IMPORTANCE The HCMV IE1 and IE2 proteins are critical regulators of HCMV replication, both during primary infection and during reactivation from viral latency. Thus, defining factors that regulate IE1 and IE2 expression is important for understanding the molecular events controlling the HCMV replicative cycle. Here we identify a positive role for the MIE 5′ UTR in mediating the efficient translation of the IE1 and IE2 mRNAs.
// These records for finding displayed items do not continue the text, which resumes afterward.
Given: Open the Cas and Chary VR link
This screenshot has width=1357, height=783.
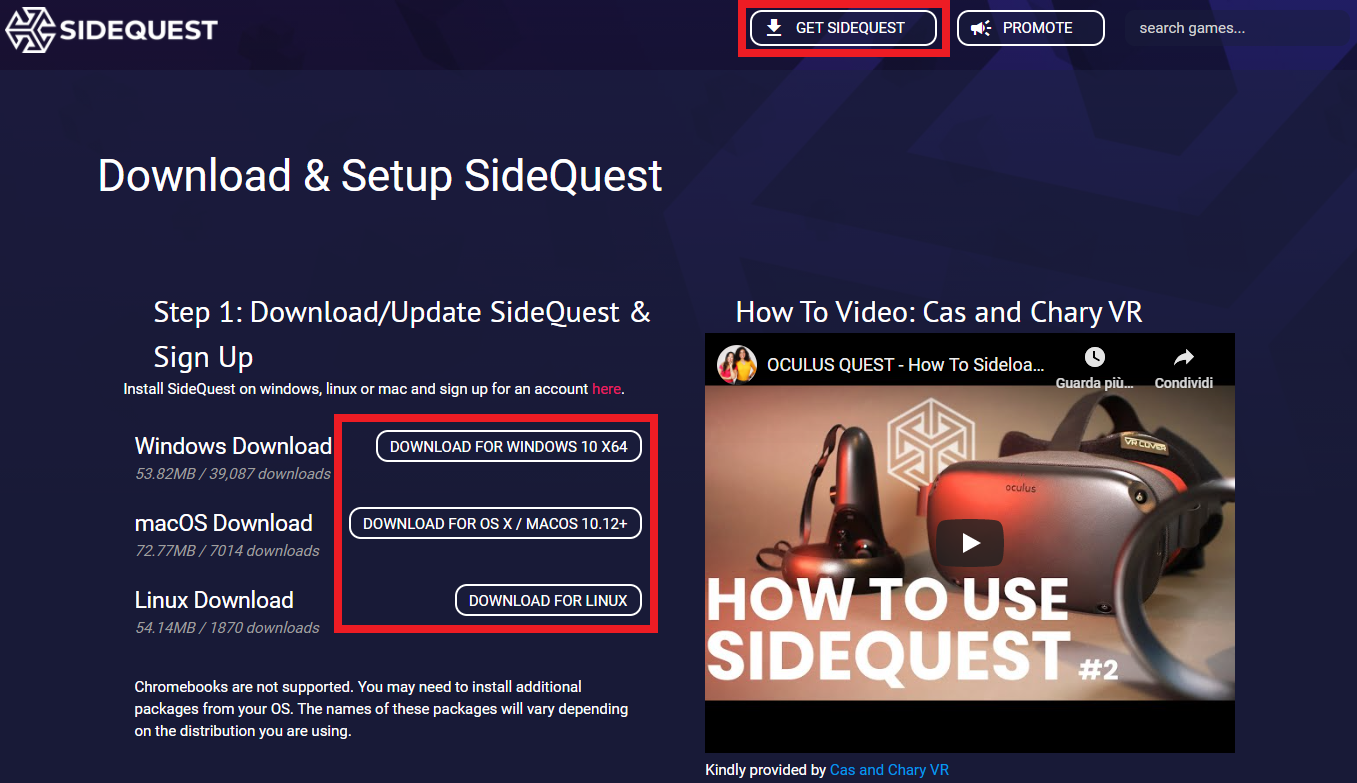Looking at the screenshot, I should (889, 770).
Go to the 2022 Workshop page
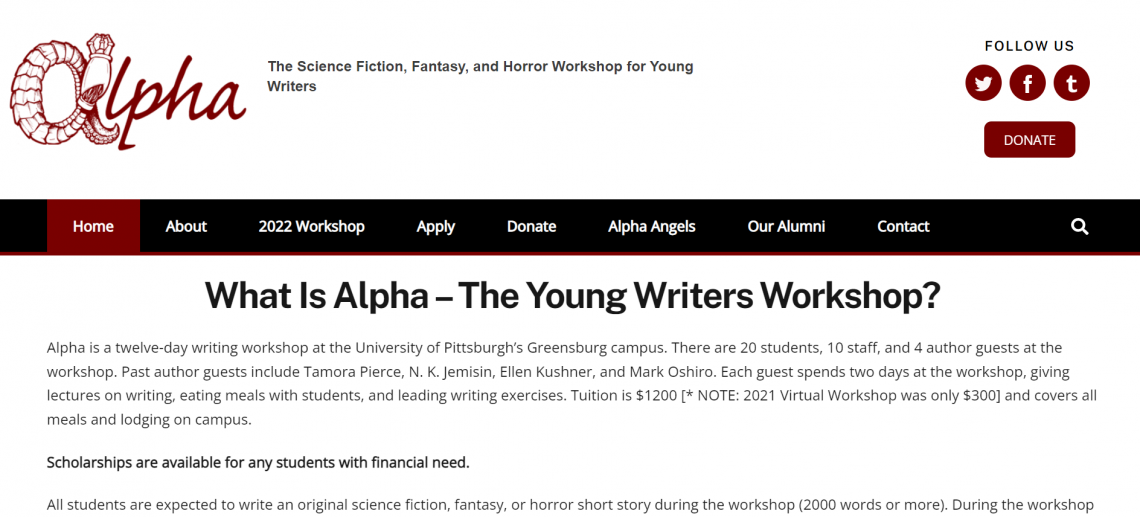This screenshot has height=517, width=1140. tap(311, 226)
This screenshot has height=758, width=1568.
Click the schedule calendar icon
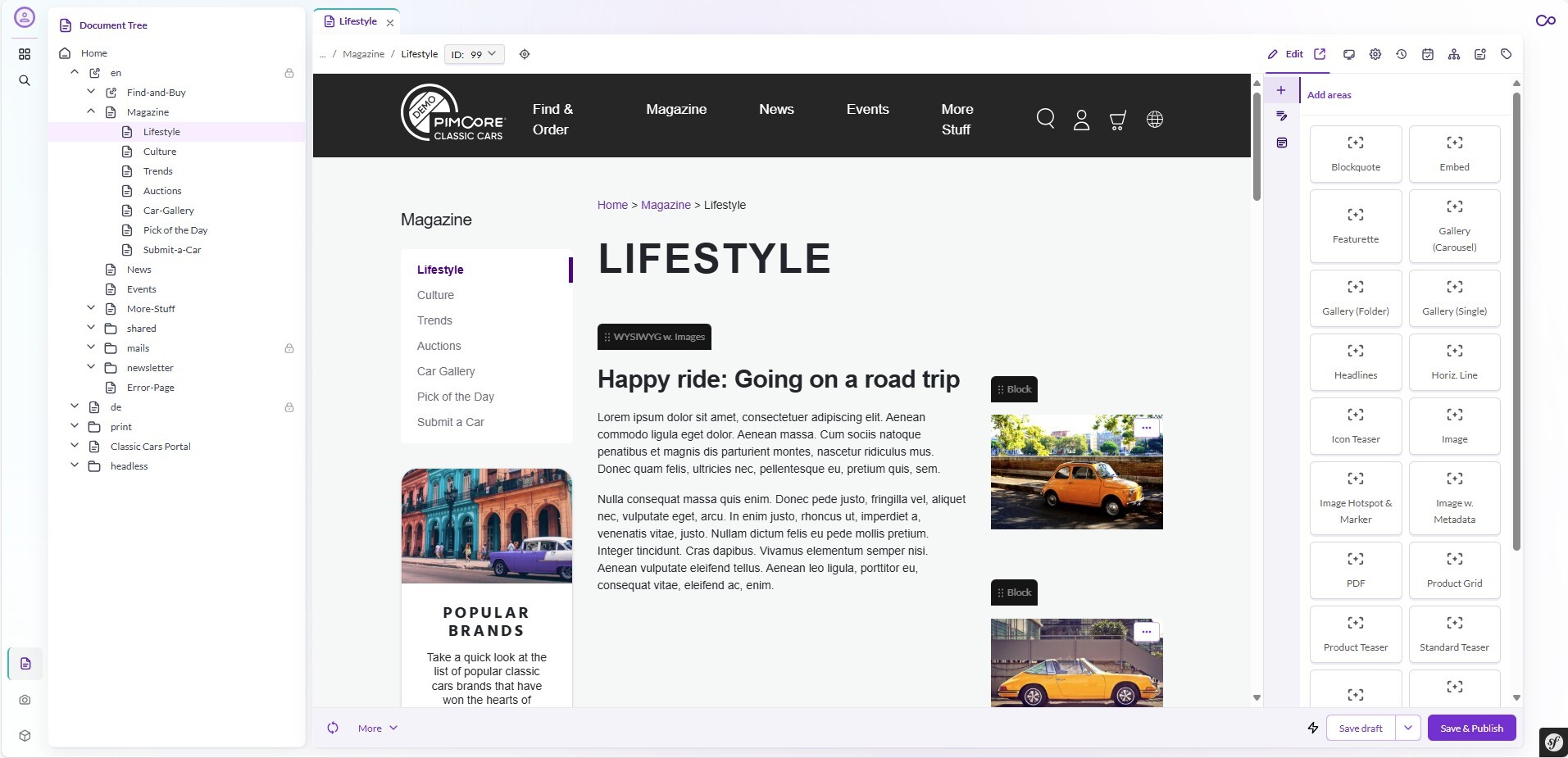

This result is an important advance for several reasons. To date, most studies of IE1 and IE2 regulation have focused on defining events that regulate IE1 and IE2 transcription. Our work reveals that in addition to the regulation of transcription, IE1 and IE2 are also regulated at the level of translation. Therefore, this study is important in that it identifies an additional layer of regulation controlling IE1 and IE2 expression and thus HCMV pathogenesis. These translational regulatory events could potentially be targeted by novel antiviral therapeutics that limit IE1 and IE2 mRNA translation and thus inhibit lytic replication or prevent HCMV reactivation.
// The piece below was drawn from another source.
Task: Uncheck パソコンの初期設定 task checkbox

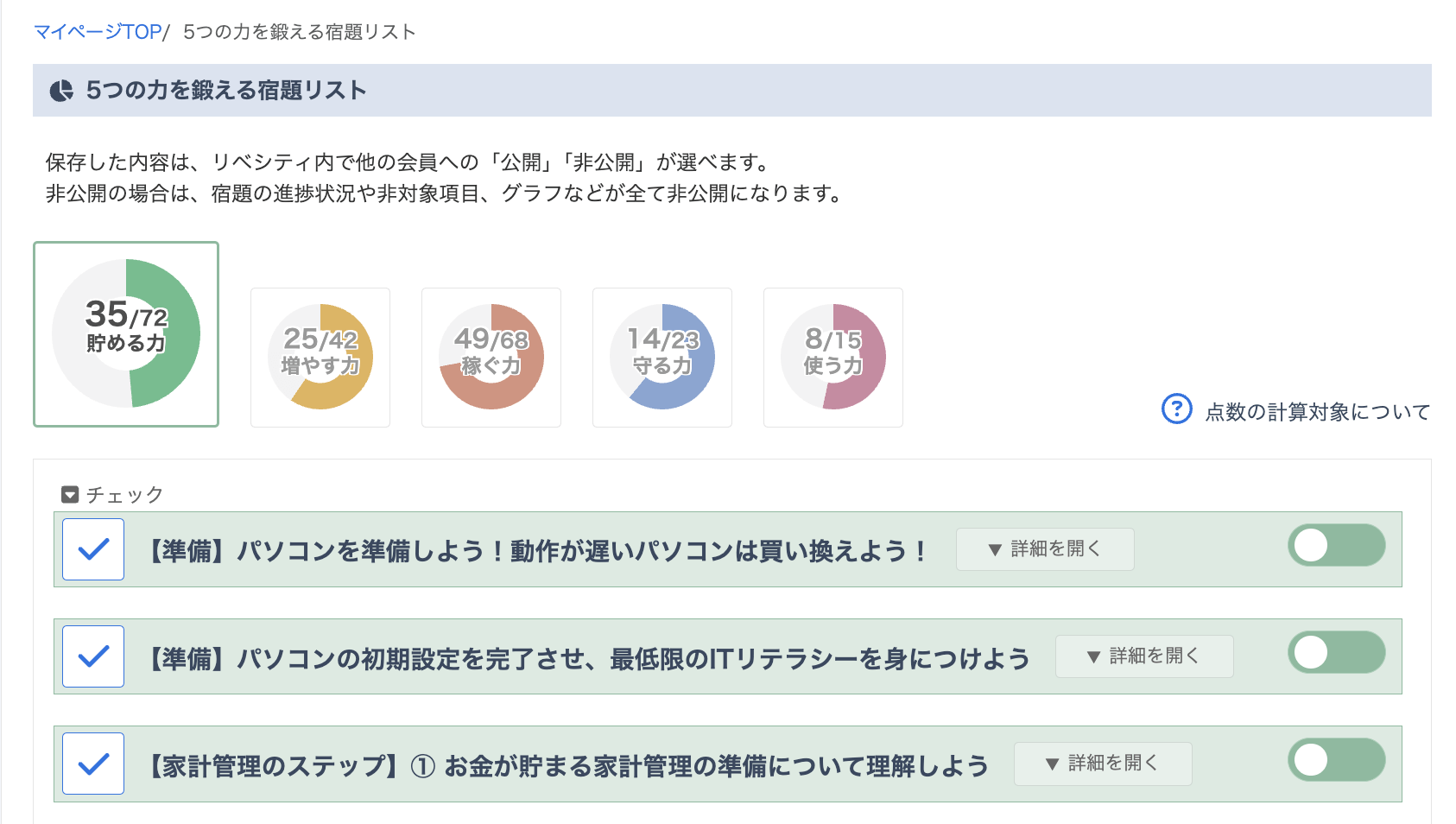Action: coord(93,656)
人巨细胞病毒（HCMV）立即早期1（IE1）和IE2蛋白是病毒复制的关键调节器。这两种蛋白都是有效建立裂解感染所必需的，而IE1和IE2的新生表达对于从潜伏期重新激活至关重要。因此，IE1和IE2蛋白表达的调节是HCMV感染结果的重要事件。编码IE1和IE2的主要转录本的转录已得到很好的研究，但对控制IE1和IE2蛋白质合成的转录后机制的了解相对较少。mRNA 5'非翻译区（5'UTR）在调节mRNA翻译中起重要作用。因此，为了更好地理解IE1和IE2 mRNA翻译的控制，我们检查了IE1和IE2 mRNA的5'UTR共享（MIE 5'UTR）在调节翻译中的作用。在无细胞系统中，MIE 5'UTR会抑制翻译，这是根据其长度和序列组成预测的。然而，在转染的细胞中，我们发现MIE 5'UTR增加了报告基因的表达并增强了其与多核糖体的结合，表明MIE 5'UTR在翻译控制中具有积极作用。我们还发现，MIE 5'UTR对于感染期间有效的IE1和IE2翻译是必需的。尽管IE1和IE2 mRNA的水平相似，但用相同长度的非结构化序列代替MIE 5'UTR会降低IE1和IE2蛋白的表达，并降低IE1和IE2 mRNA与多核糖体的结合。野生型MIE 5'-UTR序列对于有效的HCMV复制也是必需的。

重要性HCMV IE1和IE2蛋白是HCMV复制的关键调节剂，无论是在原发感染期间还是病毒潜伏期重新激活期间。因此，定义调节IE1和IE2表达的因素对于理解控制HCMV复制周期的分子事件很重要。在这里，我们确定了MIE 5'UTR在介导IE1和IE2 mRNA的有效翻译中的积极作用。由于几个原因，该结果是重要的进步。迄今为止，大多数对IE1和IE2调节的研究都集中在定义调节IE1和IE2转录的事件上。我们的工作表明，除了转录的调控外，IE1和IE2还受翻译水平的调控。所以，这项研究很重要，因为它确定了控制IE1和IE2表达并进而控制HCMV发病机理的另一层调控。这些翻译调节事件可能会受到限制IE1和IE2 mRNA翻译从而抑制裂解复制或阻止HCMV激活的新型抗病毒治疗药物的靶向。